**What you have to do**
Please turn the material from the line with "Image resolution: width=810" up to and including the line with "cell-time: 01/24 21:05:16" into a Markdown table with the columns Row and Line text, leaving out any blank lines.
(Given records begins)
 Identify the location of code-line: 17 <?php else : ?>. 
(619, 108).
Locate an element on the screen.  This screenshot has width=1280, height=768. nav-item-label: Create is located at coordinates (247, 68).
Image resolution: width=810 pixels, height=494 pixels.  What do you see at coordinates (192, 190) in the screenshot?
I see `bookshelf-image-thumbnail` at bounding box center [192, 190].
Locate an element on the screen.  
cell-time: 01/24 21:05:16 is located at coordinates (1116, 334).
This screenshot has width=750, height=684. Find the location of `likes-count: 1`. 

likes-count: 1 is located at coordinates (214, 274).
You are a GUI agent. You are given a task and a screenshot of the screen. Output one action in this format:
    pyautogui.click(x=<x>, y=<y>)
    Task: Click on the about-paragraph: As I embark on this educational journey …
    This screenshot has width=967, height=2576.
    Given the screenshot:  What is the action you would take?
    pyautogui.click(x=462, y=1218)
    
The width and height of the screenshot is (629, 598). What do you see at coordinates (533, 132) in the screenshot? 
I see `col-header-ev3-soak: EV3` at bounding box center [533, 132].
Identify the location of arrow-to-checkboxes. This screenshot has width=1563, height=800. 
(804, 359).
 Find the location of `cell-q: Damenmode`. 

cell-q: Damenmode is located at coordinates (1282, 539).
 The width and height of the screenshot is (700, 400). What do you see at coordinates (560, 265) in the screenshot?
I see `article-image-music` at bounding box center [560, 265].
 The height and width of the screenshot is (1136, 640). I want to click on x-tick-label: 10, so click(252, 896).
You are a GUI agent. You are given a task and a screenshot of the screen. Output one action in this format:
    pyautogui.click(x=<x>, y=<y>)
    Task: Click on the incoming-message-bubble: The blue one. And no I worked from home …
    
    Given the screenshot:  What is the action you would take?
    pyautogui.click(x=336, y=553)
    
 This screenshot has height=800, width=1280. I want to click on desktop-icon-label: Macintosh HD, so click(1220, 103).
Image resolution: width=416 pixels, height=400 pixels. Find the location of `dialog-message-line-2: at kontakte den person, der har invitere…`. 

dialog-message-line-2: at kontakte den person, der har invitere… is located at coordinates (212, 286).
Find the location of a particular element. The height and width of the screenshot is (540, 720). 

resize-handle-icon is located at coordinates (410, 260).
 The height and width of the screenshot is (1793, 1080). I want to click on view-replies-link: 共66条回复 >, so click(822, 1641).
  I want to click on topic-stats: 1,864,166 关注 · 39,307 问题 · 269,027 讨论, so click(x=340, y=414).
(Given records ends)
**Problem solution**
| Row | Line text |
|---|---|
| 1 | Image resolution: width=810 pixels, height=494 pixels.  What do you see at coordinates (192, 190) in the screenshot? |
| 2 | I see `bookshelf-image-thumbnail` at bounding box center [192, 190]. |
| 3 | Locate an element on the screen.   |
| 4 | cell-time: 01/24 21:05:16 is located at coordinates (1116, 334). |